Output exactly the lines below, starting with the line that has "Ohjeet verkkokaupassa asiointiin (125, 2041)" and going on through the line that has "Web shop info in english (107, 2123)", both included, and no other lines.
^^^^^^^^^^^^^^^^
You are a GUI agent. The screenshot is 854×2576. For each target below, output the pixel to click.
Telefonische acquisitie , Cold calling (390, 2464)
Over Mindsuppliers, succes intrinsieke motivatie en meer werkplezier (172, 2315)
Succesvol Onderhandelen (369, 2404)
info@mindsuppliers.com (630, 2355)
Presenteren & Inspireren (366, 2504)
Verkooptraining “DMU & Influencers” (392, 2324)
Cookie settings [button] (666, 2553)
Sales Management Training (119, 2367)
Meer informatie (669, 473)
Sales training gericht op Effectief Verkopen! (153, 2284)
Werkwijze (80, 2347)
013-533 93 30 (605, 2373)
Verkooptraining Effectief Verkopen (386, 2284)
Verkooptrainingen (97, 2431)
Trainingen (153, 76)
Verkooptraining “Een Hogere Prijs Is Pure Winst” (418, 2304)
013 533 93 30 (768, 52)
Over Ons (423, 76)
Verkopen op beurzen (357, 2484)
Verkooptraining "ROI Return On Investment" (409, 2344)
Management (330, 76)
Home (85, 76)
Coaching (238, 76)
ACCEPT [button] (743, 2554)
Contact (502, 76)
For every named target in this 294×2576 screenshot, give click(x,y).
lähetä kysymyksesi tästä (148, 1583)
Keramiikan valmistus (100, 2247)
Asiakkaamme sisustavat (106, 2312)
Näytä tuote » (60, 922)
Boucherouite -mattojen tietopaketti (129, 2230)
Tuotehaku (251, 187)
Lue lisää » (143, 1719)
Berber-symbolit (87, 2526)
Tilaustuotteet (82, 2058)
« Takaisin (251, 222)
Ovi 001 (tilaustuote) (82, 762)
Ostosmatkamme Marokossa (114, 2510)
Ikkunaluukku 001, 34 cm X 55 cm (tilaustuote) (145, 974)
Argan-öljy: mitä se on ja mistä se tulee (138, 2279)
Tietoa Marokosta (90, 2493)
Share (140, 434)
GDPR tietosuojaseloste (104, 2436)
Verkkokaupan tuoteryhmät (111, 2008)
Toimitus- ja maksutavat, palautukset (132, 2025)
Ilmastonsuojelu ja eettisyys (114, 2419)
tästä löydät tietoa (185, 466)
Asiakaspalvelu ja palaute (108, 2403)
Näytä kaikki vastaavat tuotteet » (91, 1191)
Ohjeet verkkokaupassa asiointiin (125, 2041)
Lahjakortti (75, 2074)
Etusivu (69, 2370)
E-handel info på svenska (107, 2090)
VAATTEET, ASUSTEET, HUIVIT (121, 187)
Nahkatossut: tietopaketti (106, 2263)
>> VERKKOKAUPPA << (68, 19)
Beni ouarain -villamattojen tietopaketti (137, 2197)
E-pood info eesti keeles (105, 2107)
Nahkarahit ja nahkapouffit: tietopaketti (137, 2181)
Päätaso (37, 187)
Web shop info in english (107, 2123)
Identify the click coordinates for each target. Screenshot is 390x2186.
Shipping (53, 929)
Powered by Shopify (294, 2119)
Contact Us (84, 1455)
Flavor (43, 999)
^^^^^^^^^^^^^^^^
## Result of this exercise
Ohjeet verkkokaupassa asiointiin (125, 2041)
Lahjakortti (75, 2074)
Etusivu (69, 2370)
E-handel info på svenska (107, 2090)
VAATTEET, ASUSTEET, HUIVIT (121, 187)
Nahkatossut: tietopaketti (106, 2263)
>> VERKKOKAUPPA << (68, 19)
Beni ouarain -villamattojen tietopaketti (137, 2197)
E-pood info eesti keeles (105, 2107)
Nahkarahit ja nahkapouffit: tietopaketti (137, 2181)
Päätaso (37, 187)
Web shop info in english (107, 2123)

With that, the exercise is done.